The film is The Man Who Killed Don Quixote by Terry Gilliam. If the name sounds familiar it is because he used to be in Monty Python, remember them? At any rate, the film started filming in 1999, but the lead had a herniated disk on his first day of filming, then the set flooded… So, Gilliam had to duke it out with the insurance, then try to find new financing, then casting, etc. It finally premiered in 2018.
The film is not an adaptation of Don Quixote, it takes the characters and the story and riffs on them to create a brilliant Byzantine, Postmodern, surreal, Baroque work, drenched in Chiaroscuro.

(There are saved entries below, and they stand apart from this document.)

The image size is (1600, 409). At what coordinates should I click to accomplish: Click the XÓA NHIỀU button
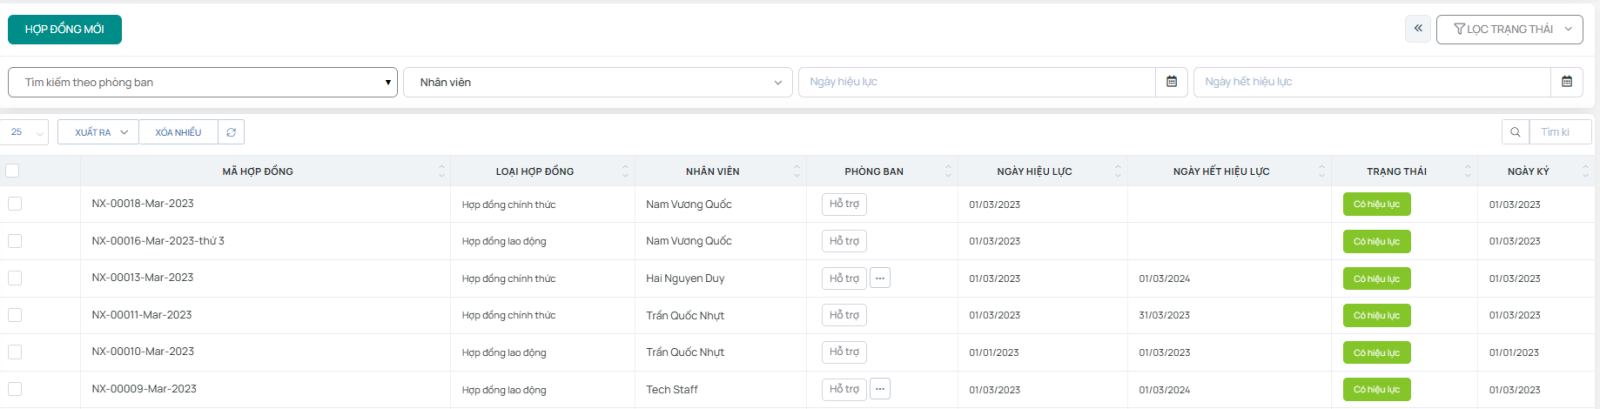pos(178,132)
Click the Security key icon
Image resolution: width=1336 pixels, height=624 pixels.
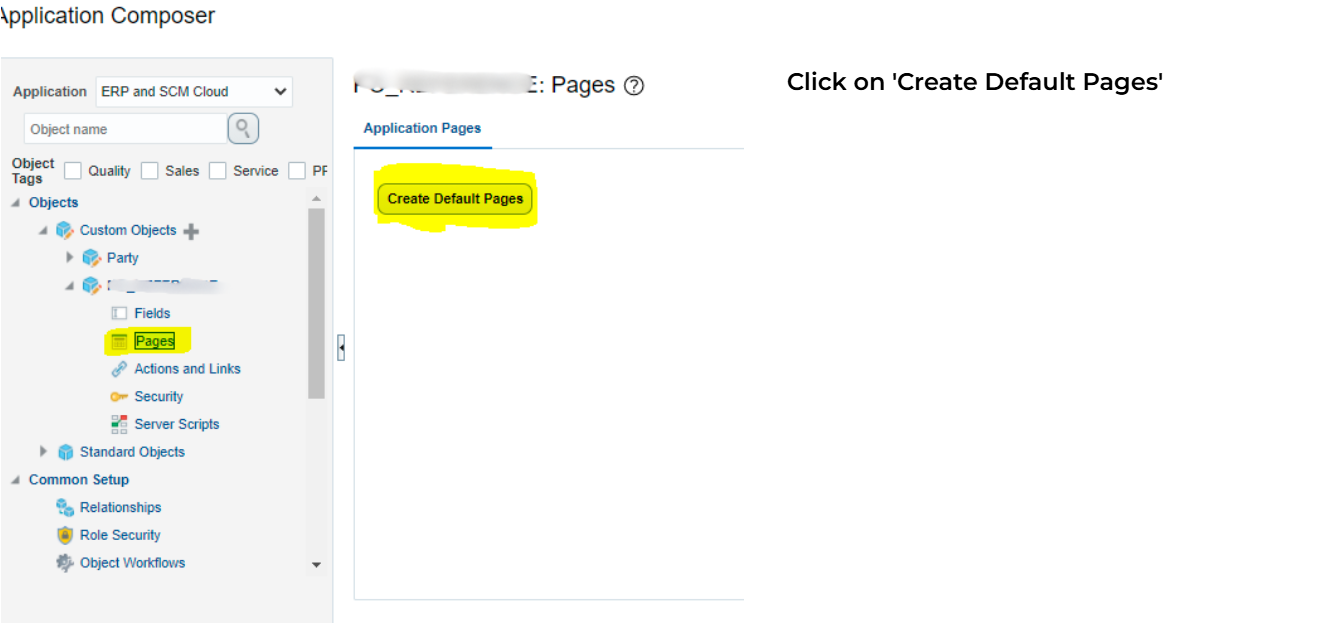point(119,397)
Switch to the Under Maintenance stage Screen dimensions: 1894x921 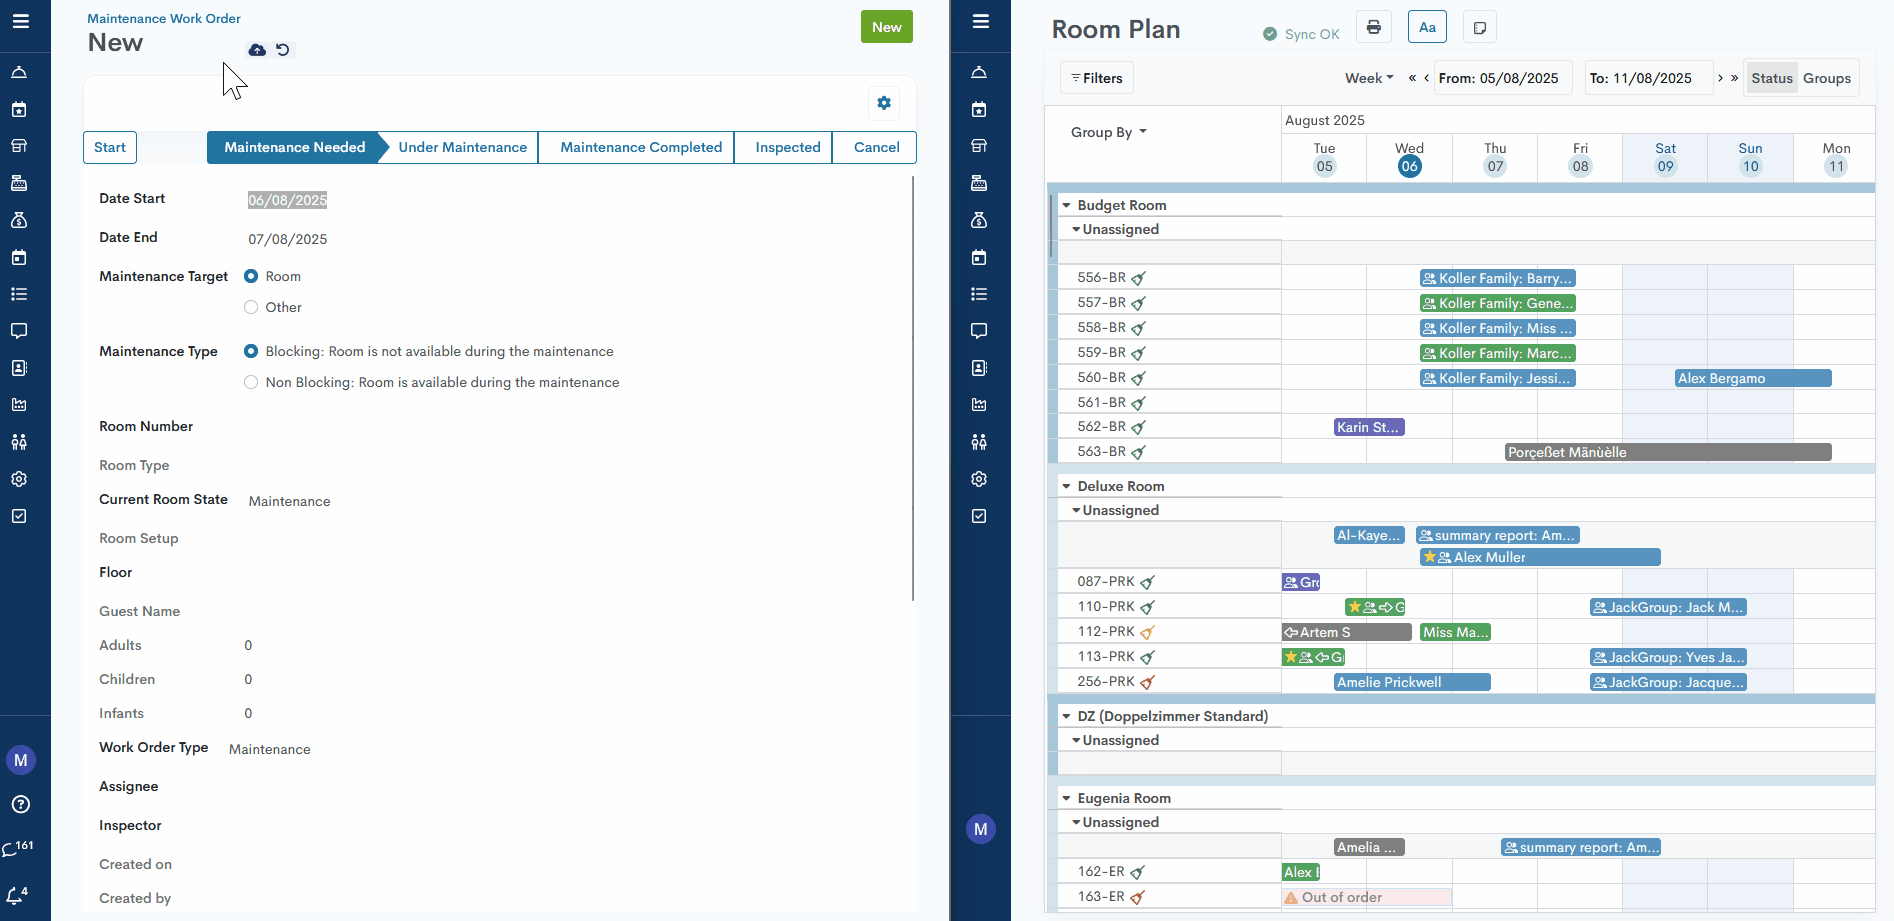click(462, 147)
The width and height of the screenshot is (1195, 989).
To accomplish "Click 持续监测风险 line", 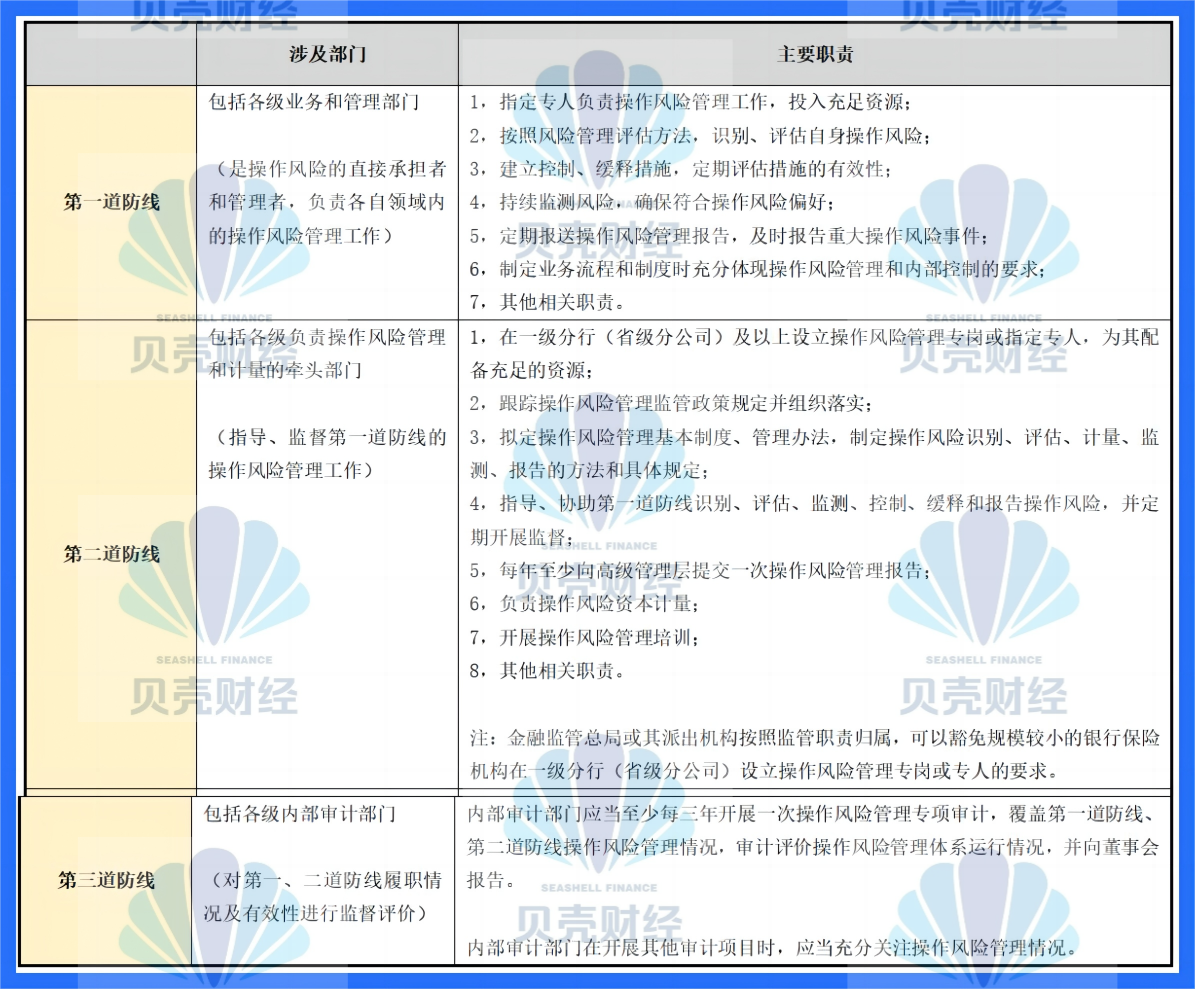I will [652, 202].
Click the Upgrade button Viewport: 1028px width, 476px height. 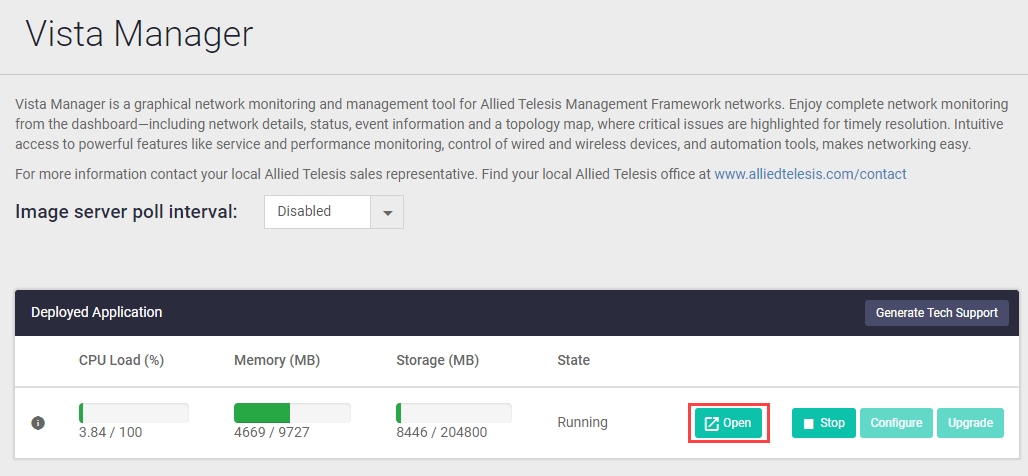click(x=970, y=423)
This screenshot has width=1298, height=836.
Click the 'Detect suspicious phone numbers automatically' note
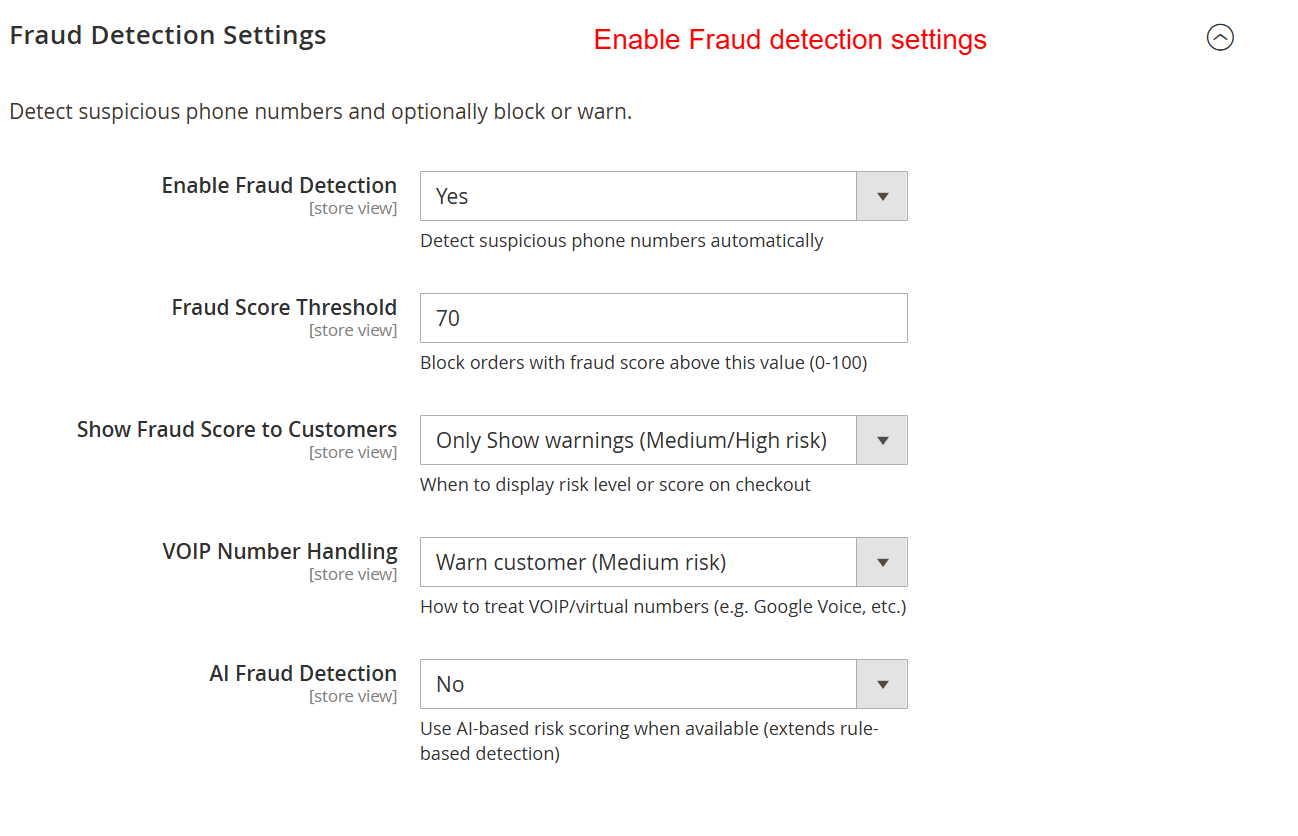point(621,241)
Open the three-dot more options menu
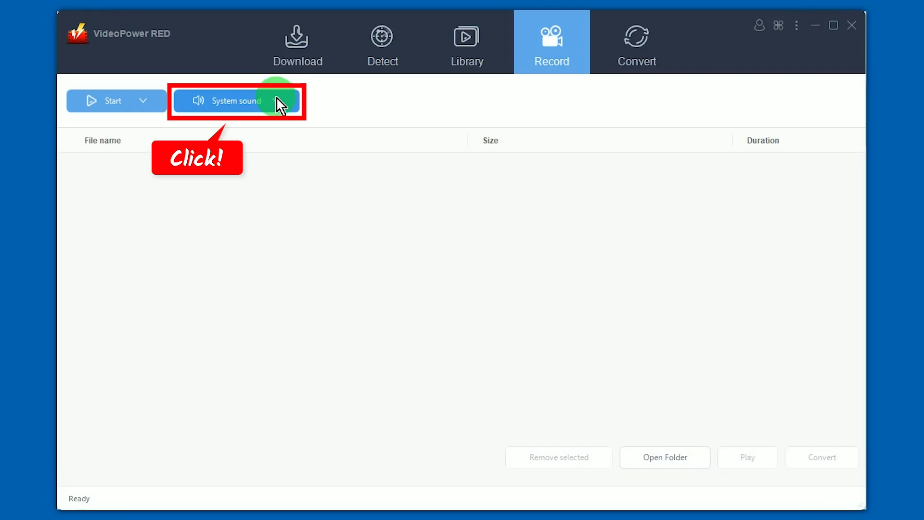Screen dimensions: 924x520 tap(797, 25)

But the plot is not the only asset of the film, the shifting narratives and narrators are accompanied at all times by a great cast led by Adam Driver, Jonathan Pryce, Stellan Skarsgård, and a numerous international cast and crew. The set and locations are straight out of the novel, there is no denying you are in La Mancha, and you can feel it, and smell it, and taste it.
I do recommend the film, with the caveat that it is not for everyone. If you are looking for a logical, linear story, this is not for you, otherwise: enjoy!